牧灼光不说话,只是看着她,显得格外冷静。
“混蛋。”娄澜低声骂道,愤怒地抄起自己的外衣走进了浴室,把门甩得震天响。
牧灼光抬手撑住自己的额头,无力地靠在门框上,仿佛那个轻易将恐怖分子按在地上的男人与他无关,而他只是一个饱受情伤的颓废者。
他伸手去摸烟盒,竟然没摸到,他只好静静地听着浴室里面叮铃哐啷的响声。
不久,浴室里能砸的已经被娄澜砸了个干净,她打开门时,已经换好了衣服。
除了眼角红红的,其他都极为正常。
牧灼光显然不会错过这个细节,有点吃惊:“你哭了?”
娄澜眼神一闪,硬着头皮道:“当然,大半夜把人吵醒,冤枉好人偷东西,是个人都会哭。”
他不是想要吵醒她,只是天亮之后,他怕自己没空再来找茬,也怕她就此消失。
“一会上车我有话想对你说。”
娄澜想说我不想听,但是她说不出口,什么话都说不出来。
就当时隔八年,她想听听他的声音。
牧灼光的车是军用车,这是娄澜第一次坐在军用车的副驾驶,感觉还不错。
“娄澜。

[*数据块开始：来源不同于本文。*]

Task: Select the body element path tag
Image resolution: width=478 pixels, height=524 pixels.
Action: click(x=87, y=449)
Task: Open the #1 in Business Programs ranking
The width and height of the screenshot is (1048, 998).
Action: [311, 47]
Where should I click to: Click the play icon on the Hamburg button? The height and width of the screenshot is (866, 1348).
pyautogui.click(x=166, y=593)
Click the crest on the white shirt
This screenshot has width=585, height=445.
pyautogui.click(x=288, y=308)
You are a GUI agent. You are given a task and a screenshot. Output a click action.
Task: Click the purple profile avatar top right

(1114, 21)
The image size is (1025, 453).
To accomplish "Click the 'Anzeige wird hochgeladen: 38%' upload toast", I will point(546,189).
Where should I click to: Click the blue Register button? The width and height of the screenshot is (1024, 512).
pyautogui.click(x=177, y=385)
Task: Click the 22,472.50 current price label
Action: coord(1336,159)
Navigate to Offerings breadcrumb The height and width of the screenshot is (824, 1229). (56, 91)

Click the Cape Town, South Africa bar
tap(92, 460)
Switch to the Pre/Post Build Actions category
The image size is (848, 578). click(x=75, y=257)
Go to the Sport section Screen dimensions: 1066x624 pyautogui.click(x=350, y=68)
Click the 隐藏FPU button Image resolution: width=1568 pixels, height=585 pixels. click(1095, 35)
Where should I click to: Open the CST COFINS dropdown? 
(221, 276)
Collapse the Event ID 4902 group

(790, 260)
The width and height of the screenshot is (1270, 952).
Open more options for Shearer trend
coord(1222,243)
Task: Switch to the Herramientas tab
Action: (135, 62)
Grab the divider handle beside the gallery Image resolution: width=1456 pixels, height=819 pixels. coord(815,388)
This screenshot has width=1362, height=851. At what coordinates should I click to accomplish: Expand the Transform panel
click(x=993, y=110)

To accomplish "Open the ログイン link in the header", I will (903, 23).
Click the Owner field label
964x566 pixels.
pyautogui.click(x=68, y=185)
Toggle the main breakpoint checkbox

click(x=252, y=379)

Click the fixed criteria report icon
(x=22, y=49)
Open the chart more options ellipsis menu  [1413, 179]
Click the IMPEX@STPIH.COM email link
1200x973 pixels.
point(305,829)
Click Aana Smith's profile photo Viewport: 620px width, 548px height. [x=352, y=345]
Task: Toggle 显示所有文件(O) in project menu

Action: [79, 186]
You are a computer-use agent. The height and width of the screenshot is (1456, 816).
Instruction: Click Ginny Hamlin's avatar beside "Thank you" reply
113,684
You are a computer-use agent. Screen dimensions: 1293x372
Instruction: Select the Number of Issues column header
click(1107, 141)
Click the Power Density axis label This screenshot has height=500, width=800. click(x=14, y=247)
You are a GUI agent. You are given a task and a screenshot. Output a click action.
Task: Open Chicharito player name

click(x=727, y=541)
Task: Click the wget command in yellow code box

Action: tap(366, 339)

”
牧灼光叫她的名字,极为深情,才下心头,又上心头。
“你想说什么?”
“你过得好吗?”
娄澜抬头看他一眼,他右手搭在方向盘上,左手撑在窗边撑着自己的下巴,比八年前更加有男人味了。
“好与不好,见仁见智。”娄澜打了个太极拳,如果是经济生活,那已经很好了,如果是感情生活,呵,糟得无以复加。
“娄澜。”
他真的三句话就要叫一次她的名字,一句比一句动人。
“你的驻守地在这里?”娄澜决定不去理会他语气里的意思,岔开话题。
.“对,这是个很美丽的地方,如果没有人来破坏的话。”
触及他眼里的决绝,娄澜心惊,他看她的眼神一直是温和的,让人沉溺的。
“是啊。”娄澜在这个问题上倒是不能再赞同了。
“这次来这里……”
“出差。”娄澜不想过多地和他交流,最简单的回答就够了。
也不是不想,回忆太痛,难承其重。
“现在这里不太平,如果不是碰到我,你肯定没命了。”
娄澜一身冷汗,又看他一眼,他神情严肃,不像骗她。
“所以你的意思是我欠你一条命。”原来在一起的时候,她可以肆无忌惮地欠他人情,现在不一样了。
车内陷入了又一次寂静。
牧灼光心里明白,不是耍点手段,她根本不可能愿意和他坐在一起,他也不可能有机会无意间碰到她的长发。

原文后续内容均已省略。